Copy out each line of the data that holds the word "Task".

Data for this exercise:
-*-

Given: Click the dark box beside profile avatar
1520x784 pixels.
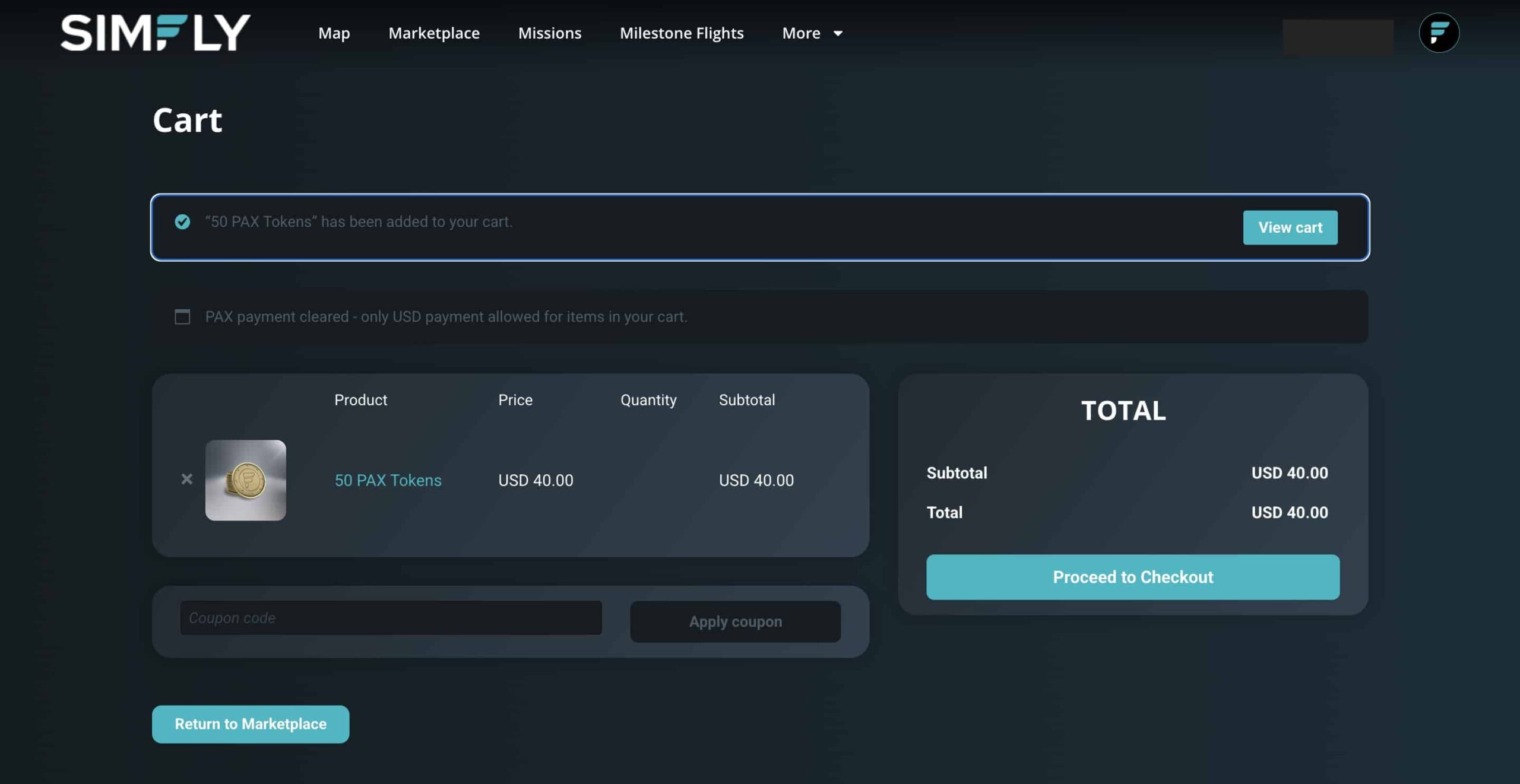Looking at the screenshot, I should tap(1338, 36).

-*-

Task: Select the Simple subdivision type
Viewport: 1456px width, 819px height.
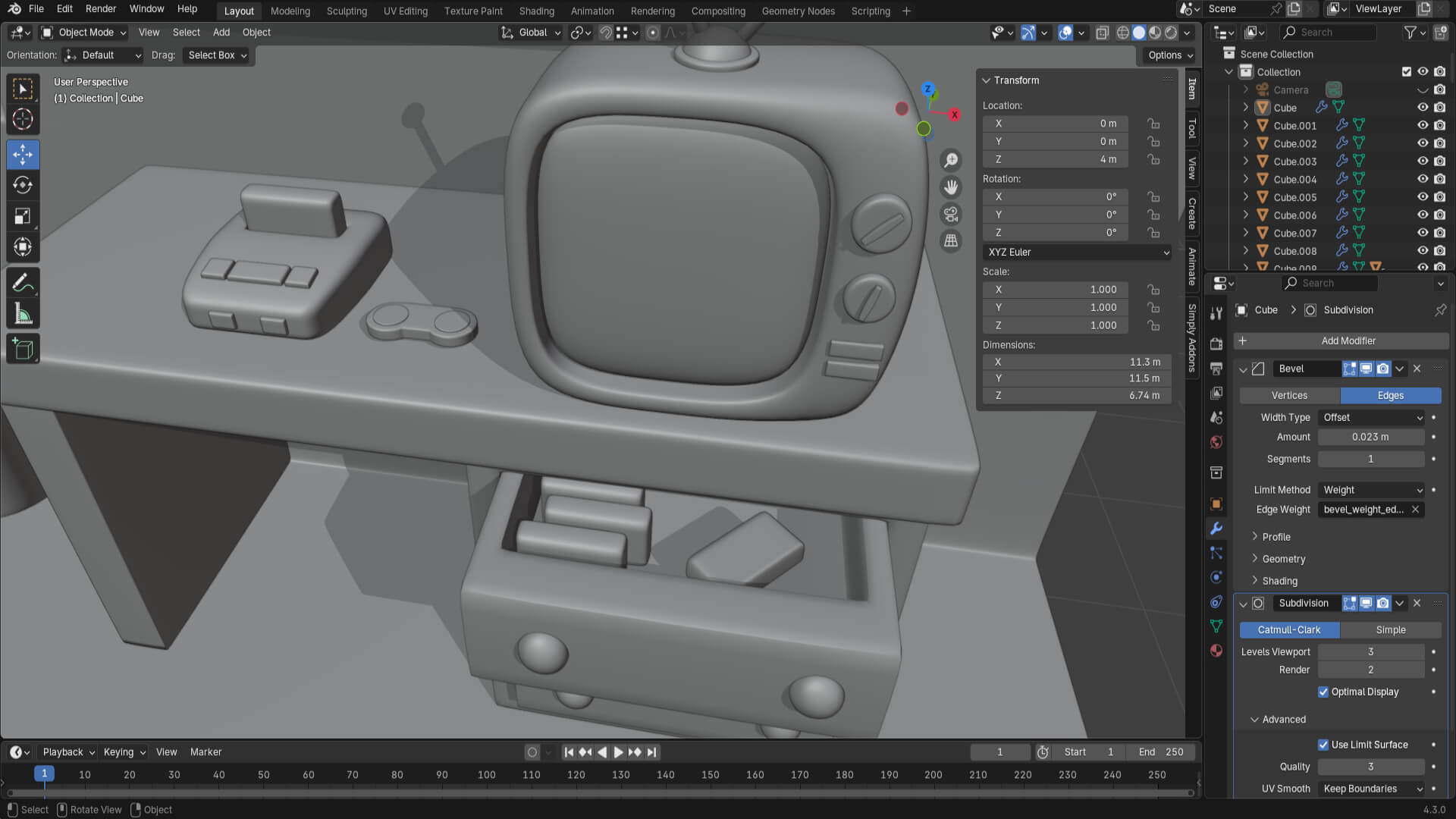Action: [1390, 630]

-*-

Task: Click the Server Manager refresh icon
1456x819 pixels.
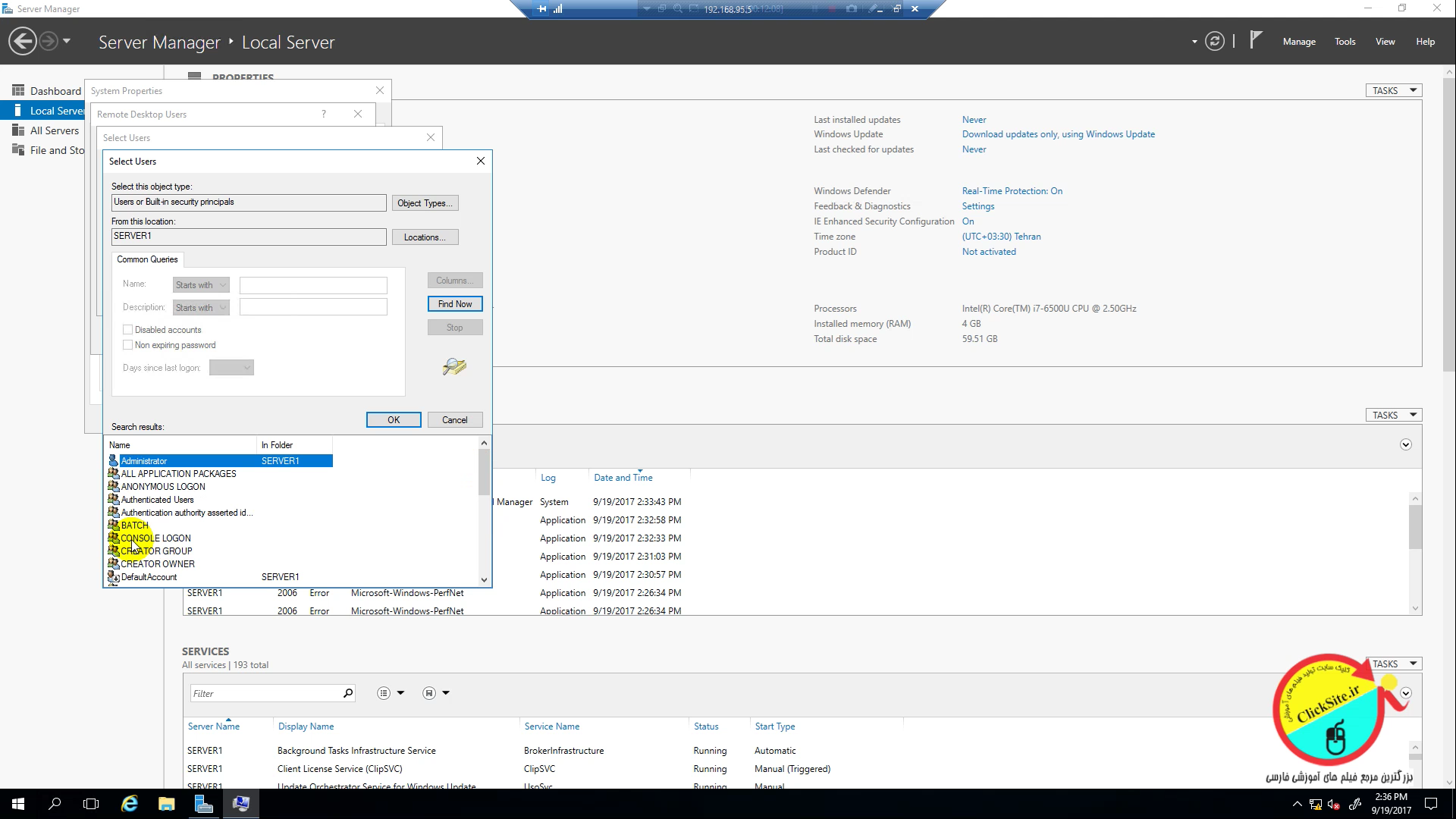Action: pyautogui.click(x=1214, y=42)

-*-

Answer area:
Task: Select the Simple subdivision type
Task: Click the Server Manager refresh icon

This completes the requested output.